:: INSTRUCTIONS ::
**a.** Rewrite the GE HealthCare analysis from "Live quote sourced" to "but limited execution.", replacing "radiologists" with "clinicians".
**b.** Continue the GE HealthCare analysis from its final sentence.

--- DOCUMENT TEXT ---

Medical imaging & diagnostics; AI-assisted, not autonomous clinical decisions.
Live quote sourced from Yahoo Finance. Prices cited in narrative below reflect the original memo date and may be stale.
GE HealthCare (spinoff from GE in 2024) manufactures imaging equipment (MRI, CT, ultrasound) and software. AI enhances image analysis (automated segmentation, abnormality detection) but radiologists retain diagnostic judgment. The company is exploring cloud-based diagnostics and AI-augmented reporting—hints of outcome-based services, but limited execution.
GE HealthCare is a conglomerate of medical-device businesses where AI disruption risk is real but manageable. The core risk: radiology interpretation (Edison AI and competitors like Aidoc, Anterior, Rad-AI) are directly automating radiologist labor and could disintermediate GE from hospital radiology budgets. The core opportunity: hospital services budgets for imaging, monitoring, and clinical decision support are exactly the labor-budget capture the Sequoia thesis targets. GE has scale and first-party integration to defend, but disruption is visible.
AI algorithms (Edison AI, acquired Marlin software, others) detect abnormalities, compare to priors, and flag critical findings automatically. This replaces junior radiologist review and some attending-level interpretation work — capturing hospital radiology labor budgets ($500M–$1B+ annually in large health systems). GE’s radiology device business (CT, MRI, workstations) is the platform; software and services layers capture margin as imaging becomes instrumented and AI-augmented.

--- RECORDS PROVIDED ---

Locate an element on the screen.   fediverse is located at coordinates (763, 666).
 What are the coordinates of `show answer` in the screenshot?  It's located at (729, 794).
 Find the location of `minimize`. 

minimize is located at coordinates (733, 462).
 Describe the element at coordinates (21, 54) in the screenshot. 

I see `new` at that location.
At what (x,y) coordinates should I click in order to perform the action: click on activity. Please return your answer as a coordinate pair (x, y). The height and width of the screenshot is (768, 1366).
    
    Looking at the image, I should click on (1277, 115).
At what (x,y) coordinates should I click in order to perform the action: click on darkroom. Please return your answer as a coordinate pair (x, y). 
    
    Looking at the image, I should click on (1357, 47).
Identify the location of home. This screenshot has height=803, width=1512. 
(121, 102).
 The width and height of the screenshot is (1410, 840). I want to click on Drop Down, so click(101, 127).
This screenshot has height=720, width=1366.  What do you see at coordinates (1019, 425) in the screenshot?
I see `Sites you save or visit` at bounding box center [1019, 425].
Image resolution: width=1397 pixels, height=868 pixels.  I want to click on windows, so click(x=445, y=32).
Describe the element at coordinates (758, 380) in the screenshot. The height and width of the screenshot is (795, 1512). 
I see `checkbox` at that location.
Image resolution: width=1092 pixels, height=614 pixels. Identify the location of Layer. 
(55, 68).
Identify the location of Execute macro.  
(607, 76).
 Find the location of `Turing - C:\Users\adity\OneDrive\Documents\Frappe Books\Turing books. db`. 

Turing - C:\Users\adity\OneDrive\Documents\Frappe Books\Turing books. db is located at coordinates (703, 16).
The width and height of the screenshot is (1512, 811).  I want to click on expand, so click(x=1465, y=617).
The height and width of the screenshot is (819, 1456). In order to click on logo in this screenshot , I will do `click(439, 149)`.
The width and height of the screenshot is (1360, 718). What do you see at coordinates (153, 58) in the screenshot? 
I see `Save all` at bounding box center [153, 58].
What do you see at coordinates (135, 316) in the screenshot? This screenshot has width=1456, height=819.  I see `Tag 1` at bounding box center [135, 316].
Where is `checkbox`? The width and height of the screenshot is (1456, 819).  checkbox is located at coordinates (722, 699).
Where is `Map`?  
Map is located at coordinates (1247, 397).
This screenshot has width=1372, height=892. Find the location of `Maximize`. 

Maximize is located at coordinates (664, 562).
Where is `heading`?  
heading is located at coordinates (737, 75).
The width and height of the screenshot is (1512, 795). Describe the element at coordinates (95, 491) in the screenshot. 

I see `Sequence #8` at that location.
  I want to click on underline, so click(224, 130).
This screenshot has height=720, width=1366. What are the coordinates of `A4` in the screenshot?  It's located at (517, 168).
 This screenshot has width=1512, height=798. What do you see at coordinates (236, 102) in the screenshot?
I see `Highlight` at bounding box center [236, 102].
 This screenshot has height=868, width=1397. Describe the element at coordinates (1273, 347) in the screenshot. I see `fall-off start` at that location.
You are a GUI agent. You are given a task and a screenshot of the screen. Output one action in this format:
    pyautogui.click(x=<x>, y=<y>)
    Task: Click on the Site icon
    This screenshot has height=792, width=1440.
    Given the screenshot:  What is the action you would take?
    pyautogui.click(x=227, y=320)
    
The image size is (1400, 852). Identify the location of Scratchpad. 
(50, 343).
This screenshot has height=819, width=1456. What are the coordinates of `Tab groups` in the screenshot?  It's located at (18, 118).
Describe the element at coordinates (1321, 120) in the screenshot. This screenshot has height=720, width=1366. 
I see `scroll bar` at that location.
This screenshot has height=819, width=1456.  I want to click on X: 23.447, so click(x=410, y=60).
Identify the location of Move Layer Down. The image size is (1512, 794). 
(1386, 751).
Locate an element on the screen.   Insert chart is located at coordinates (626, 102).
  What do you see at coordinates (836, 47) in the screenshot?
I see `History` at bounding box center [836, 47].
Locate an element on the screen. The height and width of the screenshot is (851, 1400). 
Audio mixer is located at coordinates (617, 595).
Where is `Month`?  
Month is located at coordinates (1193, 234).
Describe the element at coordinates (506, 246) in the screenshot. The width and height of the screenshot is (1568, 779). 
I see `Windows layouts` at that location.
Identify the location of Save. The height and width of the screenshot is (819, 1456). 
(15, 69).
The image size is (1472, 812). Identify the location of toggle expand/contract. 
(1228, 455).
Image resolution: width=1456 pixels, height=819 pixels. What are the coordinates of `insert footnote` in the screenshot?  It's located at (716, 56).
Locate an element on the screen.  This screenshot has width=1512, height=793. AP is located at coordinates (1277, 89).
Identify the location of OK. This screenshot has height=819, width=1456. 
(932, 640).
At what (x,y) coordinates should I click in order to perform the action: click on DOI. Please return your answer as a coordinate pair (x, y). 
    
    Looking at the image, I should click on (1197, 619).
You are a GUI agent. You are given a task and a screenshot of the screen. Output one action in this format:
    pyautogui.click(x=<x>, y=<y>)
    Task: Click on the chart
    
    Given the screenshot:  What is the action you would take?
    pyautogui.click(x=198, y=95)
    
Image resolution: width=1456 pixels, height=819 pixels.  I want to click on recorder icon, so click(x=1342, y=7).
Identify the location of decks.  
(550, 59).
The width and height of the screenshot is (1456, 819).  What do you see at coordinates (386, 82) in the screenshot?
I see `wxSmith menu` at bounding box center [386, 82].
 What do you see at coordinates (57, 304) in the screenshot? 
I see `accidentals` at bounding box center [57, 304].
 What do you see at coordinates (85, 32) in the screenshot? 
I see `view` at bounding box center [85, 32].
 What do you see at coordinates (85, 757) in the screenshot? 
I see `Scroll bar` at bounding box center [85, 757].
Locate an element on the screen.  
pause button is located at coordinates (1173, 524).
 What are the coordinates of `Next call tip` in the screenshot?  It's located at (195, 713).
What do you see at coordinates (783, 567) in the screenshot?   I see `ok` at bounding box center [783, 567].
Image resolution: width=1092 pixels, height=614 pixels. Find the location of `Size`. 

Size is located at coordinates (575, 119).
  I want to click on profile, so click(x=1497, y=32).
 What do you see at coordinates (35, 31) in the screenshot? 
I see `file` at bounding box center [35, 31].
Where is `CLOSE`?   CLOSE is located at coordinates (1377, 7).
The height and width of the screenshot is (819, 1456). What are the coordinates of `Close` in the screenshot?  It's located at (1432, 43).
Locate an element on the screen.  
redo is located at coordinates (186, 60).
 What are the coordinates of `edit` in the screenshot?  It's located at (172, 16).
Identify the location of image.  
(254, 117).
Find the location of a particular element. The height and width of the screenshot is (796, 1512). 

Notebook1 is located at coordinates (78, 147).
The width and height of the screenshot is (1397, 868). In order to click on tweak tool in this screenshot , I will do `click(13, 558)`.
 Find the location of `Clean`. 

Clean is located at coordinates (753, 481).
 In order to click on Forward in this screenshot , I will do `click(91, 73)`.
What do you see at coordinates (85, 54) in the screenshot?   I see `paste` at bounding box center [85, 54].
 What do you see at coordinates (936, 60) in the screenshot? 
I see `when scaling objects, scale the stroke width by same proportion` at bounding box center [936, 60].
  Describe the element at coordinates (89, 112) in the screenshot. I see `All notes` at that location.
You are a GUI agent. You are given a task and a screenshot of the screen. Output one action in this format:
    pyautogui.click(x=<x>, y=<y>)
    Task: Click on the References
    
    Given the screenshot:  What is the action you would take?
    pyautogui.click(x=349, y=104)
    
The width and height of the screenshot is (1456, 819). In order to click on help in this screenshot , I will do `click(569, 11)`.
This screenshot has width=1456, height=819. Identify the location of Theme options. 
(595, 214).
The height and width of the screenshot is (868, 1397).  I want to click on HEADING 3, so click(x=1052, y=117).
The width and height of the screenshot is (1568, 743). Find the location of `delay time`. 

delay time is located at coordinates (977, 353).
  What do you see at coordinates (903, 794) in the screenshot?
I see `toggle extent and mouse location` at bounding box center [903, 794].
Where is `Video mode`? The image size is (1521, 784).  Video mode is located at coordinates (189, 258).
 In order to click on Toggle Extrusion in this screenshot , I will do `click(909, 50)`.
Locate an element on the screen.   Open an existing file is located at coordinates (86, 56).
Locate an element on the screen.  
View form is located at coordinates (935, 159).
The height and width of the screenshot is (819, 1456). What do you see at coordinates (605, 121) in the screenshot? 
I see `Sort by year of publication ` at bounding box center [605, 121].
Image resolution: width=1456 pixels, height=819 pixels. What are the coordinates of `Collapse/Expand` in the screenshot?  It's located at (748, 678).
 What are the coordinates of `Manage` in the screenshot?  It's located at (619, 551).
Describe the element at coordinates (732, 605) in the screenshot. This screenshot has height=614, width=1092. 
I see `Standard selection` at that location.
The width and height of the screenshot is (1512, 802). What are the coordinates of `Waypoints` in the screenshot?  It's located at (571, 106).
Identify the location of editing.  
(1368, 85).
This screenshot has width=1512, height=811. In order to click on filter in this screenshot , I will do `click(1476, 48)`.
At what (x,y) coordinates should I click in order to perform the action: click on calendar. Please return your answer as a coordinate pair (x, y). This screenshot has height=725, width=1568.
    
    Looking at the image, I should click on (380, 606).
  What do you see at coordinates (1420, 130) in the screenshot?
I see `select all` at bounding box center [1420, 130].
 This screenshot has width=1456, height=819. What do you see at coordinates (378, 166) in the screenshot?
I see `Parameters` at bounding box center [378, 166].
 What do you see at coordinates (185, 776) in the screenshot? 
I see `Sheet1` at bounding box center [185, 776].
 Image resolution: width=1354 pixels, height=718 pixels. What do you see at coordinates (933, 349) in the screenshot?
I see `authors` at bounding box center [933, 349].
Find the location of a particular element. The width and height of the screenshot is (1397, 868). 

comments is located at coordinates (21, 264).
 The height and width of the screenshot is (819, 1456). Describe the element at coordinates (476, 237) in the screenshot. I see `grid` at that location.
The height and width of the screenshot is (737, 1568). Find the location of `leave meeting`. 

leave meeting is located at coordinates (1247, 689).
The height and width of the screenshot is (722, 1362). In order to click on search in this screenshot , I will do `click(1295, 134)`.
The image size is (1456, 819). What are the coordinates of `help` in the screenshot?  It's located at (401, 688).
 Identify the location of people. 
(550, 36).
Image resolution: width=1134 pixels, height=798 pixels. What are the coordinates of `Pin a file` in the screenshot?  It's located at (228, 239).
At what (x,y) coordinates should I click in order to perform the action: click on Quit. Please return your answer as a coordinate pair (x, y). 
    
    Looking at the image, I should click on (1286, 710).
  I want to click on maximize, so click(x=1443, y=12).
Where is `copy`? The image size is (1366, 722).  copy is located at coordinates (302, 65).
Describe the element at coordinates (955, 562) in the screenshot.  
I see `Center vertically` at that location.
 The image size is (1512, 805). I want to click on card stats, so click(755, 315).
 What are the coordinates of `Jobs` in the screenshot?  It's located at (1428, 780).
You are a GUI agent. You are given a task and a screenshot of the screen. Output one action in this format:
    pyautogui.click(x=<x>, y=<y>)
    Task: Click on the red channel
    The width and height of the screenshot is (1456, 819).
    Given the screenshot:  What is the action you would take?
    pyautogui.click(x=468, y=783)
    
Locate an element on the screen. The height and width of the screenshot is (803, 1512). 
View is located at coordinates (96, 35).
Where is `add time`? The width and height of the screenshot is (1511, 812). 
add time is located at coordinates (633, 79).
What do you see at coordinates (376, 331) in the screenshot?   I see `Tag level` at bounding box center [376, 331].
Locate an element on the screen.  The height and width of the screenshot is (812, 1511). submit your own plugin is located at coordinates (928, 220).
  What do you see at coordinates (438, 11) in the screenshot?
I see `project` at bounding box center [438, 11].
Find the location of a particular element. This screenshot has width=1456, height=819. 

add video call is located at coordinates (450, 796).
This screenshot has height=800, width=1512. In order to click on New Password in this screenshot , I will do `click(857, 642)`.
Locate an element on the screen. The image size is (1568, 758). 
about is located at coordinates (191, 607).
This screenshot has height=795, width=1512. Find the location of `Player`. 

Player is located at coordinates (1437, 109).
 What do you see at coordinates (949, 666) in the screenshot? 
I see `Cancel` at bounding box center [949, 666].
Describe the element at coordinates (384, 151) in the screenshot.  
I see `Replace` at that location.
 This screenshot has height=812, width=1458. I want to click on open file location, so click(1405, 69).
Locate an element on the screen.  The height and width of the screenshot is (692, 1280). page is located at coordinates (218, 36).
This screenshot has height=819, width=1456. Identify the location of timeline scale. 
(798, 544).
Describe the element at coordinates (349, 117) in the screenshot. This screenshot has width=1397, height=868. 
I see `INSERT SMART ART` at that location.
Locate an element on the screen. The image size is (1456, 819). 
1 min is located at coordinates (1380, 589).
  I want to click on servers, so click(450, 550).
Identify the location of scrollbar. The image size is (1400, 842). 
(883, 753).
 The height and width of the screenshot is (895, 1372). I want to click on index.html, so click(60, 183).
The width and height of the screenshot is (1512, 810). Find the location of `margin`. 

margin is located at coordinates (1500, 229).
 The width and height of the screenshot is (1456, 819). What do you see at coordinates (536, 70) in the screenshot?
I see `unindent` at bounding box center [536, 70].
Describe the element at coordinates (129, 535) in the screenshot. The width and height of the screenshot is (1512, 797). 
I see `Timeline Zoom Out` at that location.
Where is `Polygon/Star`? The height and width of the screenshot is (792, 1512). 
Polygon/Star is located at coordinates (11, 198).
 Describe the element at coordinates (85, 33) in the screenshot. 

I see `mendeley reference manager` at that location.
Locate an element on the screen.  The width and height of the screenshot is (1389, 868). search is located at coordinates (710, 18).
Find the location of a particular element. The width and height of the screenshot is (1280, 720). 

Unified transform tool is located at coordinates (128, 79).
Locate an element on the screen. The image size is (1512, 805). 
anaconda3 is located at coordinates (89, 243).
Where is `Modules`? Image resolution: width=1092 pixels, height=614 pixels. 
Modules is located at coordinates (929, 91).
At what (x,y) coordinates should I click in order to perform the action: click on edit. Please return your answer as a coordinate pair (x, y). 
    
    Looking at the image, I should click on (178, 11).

---

:: ANSWERS TO THE PROBLEMS ::
**a.**
Live quote sourced from Yahoo Finance. Prices cited in narrative below reflect the original memo date and may be stale.
GE HealthCare (spinoff from GE in 2024) manufactures imaging equipment (MRI, CT, ultrasound) and software. AI enhances image analysis (automated segmentation, abnormality detection) but clinicians retain diagnostic judgment. The company is exploring cloud-based diagnostics and AI-augmented reporting—hints of outcome-based services, but limited execution.

**b.**
| Business | Revenue ~FY25 | AI Exposure | Disruption Risk | Thesis Fit |
|---|---|---|---|---|
| Imaging (CT, MRI, X-ray) | ~$8B | Hardware + software AI | Medium | High (labor replacement in radiology) |
| Ultrasound (OB, cardiac) | ~$2B | Workflow AI, image quality | Low-Medium | Medium (less AI-intensive) |
| Patient monitoring | ~$2B | Alarm optimization, predictive | Low | Low (clinical supervision required) |
| Software + Services | ~$4B | PACS, workflow automation, AI | High | High (direct startup competition) |
| Other equipment/support | ~$3B | Miscellaneous | Low | Low |
GE has massive imaging-device installed base; retrofitting with AI software and services generates high-margin, recurring revenue with low churn. Competitors lack this distribution.
Hospitals spend $50B–$100B+/year on diagnostic imaging and radiology labor. GE participates in imaging hardware, software, and now labor-replacement AI. These are services-budget-capture opportunities.
Rather than losing to startup competitors, GE is acquiring/building AI and offering it as a platform layer. If executed well, GE becomes the hospital’s integrated radiology platform (imaging + AI interpretation).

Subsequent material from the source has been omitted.